Reni tak habis pikir. Semalam tak ada yang mendengar keributan atau suara mencurigakan apapun dari balik pagar besi hitam rumah tetangganya itu.

Lantas apa yang terjadi di dalam sana?

Ia bersama belasan warga lainnya berkumpul tak jauh dari Suzuki APV berwarna jingga menyala milik Tim INAFIS Polres Surabaya. Tadi ada beberapa petugas berbaju hazmat putih keluar dari mobil itu dan masuk ke dalam rumah di Lidah Kulon, Lakarsantri Surabaya.

Di balik dinding rumah bercat krem itu, seorang petugas forensik masuk ke salah satu kamar tidur. Sebuah kasur berseprai cerah tanpa ranjang menyambutnya di sana. Perhatiannya langsung tertuju ke arah kardus lemari es setinggi pundak orang dewasa di sudut kamar.

Pukul sembilan pagi tadi laporan masuk ke kepoisian. Ada mayat penuh darah di dalam kardus itu, begitu laporan yang mereka terima.

Jasad itu dikeluarkan dari kardus dan diperiksa bersama penyelidik yang matanya menatap lekat dari balikface shield antivirus korona.

Seorang perempuan dengan empat luka di leher, tepat di bawah telinga.
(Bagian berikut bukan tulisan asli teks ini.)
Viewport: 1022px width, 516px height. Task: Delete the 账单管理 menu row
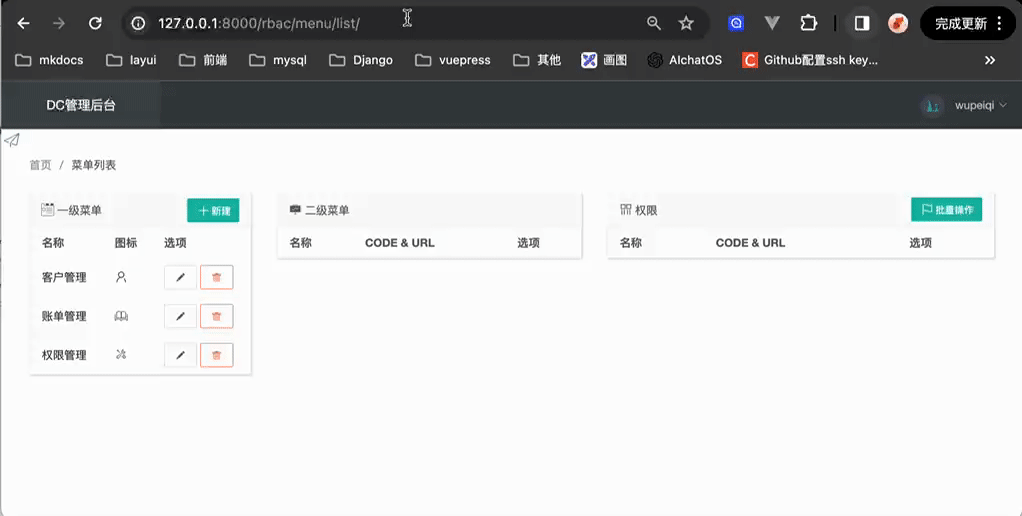217,316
Ada juga luka di jari tangan kiri yang menunjukkan korban mencoba melawan orang yang melukainya.

“Korban tewas karena dibunuh menggunakan senjata tajam. Ditemukan sayatan senjata tajam di leher korban yang mengeluarkan darah,” kata Kapolsek Lakarsantri Komisaris Palma F Pahlevi.

Tapi ada temuan yang ganjil: telapak kaki kanan menghitam dan ada luka bakar. Apa yang sebenarnya terjadi?

*****

Tengah malam sudah lewat. Steni makin cemas karena kekasihnya, Monik, belum juga bisa dikontak. Pukul sebelas malam tadi ada nada sambung, tapi kini ponselnya tak aktif lagi.
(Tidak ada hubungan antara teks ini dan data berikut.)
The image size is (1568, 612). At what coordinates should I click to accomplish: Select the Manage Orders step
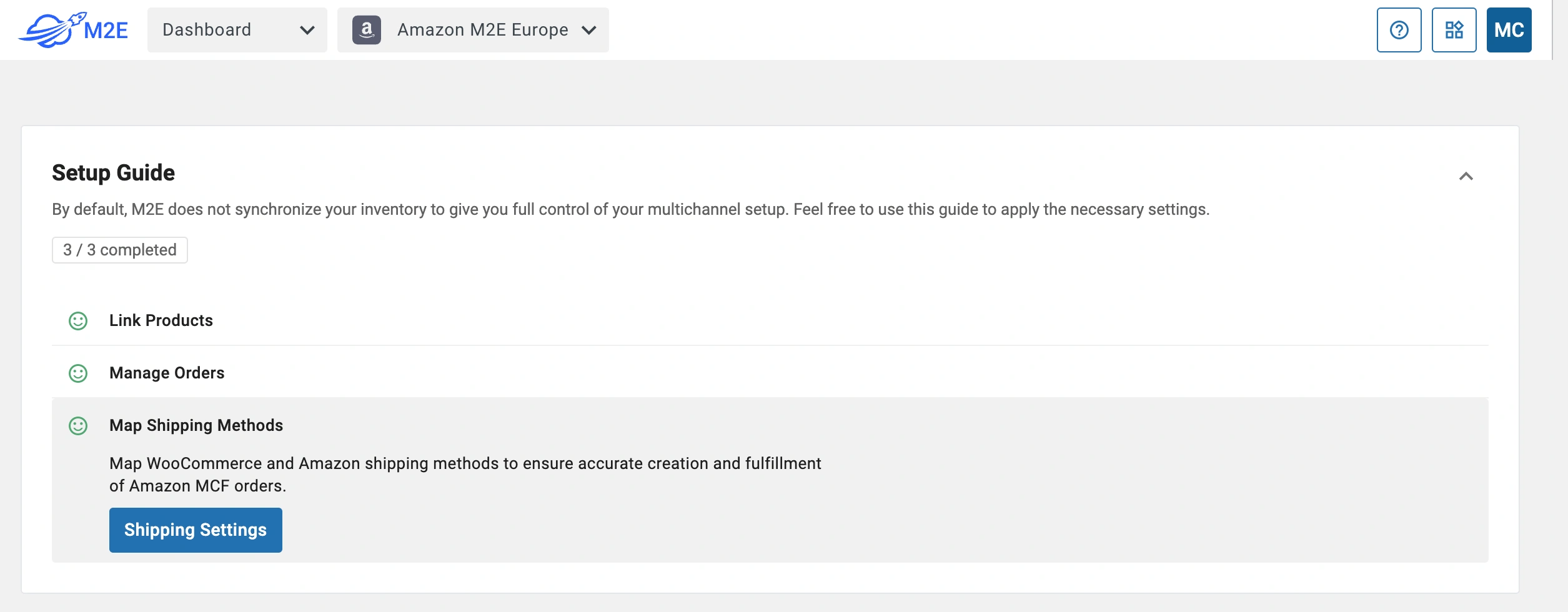coord(167,373)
Tak mau menunggu hari berganti, ia mendatangi alamat yang sempat disebut Monik sore tadi.

Jam sudah menunjukkan pukul satu pagi saat Steni tiba di rumah yang dituju dan mengetuk pintu. Pemuda itu menggelengkan kepala saat ditanya soal Monik. “Sudah pergi tadi, ada yang jemput naik motor,” katanya.

Lama menunggu, kabar soal Monik baru tiba ketika matahari sudah mulai tinggi. Steni diberi tahu agar segera datang ke rumah orangtua Monik di bilangan Wonokromo, Surabaya.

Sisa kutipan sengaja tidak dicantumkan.